Scan the records beneath this line for the line holding "Lillafüred (589, 140)" and the line holding "[Jah 3637] (336, 1298)", then transcribe exactly those two and all lines between.

====

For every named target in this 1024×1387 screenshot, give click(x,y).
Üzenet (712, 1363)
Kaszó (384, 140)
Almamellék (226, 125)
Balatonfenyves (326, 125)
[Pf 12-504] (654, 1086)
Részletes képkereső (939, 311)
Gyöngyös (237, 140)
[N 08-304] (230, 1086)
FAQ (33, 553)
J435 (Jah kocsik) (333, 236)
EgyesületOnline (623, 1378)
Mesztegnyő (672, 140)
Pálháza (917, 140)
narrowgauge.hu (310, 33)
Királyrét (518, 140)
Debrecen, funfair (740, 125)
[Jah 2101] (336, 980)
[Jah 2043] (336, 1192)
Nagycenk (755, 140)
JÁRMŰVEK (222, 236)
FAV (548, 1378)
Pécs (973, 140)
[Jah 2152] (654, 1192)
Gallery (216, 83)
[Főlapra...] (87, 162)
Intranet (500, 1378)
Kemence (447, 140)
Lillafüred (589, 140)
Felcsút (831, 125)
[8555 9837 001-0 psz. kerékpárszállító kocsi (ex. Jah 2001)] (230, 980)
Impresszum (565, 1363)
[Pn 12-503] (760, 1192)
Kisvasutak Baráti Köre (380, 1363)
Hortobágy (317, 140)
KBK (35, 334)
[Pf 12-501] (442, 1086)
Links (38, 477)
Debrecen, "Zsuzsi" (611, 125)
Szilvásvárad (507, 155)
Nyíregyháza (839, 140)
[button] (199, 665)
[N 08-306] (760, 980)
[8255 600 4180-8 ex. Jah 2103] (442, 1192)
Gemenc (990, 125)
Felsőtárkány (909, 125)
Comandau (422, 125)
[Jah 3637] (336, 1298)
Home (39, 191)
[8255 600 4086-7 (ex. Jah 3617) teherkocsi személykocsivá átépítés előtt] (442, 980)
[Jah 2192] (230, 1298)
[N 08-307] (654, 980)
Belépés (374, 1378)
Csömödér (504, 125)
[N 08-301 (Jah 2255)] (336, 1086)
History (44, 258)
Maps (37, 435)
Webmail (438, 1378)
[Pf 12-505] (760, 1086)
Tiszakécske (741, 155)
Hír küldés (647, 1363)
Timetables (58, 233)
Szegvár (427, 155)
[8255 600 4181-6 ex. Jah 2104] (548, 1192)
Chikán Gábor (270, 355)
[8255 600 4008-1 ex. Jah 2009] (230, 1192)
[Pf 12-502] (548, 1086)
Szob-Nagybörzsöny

====

→ Exercise answer:
Lillafüred (589, 140)
Felcsút (831, 125)
[8555 9837 001-0 psz. kerékpárszállító kocsi (ex. Jah 2001)] (230, 980)
Impresszum (565, 1363)
[Pn 12-503] (760, 1192)
Kisvasutak Baráti Köre (380, 1363)
Hortobágy (317, 140)
KBK (35, 334)
[Pf 12-501] (442, 1086)
Links (38, 477)
Debrecen, "Zsuzsi" (611, 125)
Szilvásvárad (507, 155)
Nyíregyháza (839, 140)
[button] (199, 665)
[N 08-306] (760, 980)
[8255 600 4180-8 ex. Jah 2103] (442, 1192)
Gemenc (990, 125)
Felsőtárkány (909, 125)
Comandau (422, 125)
[Jah 3637] (336, 1298)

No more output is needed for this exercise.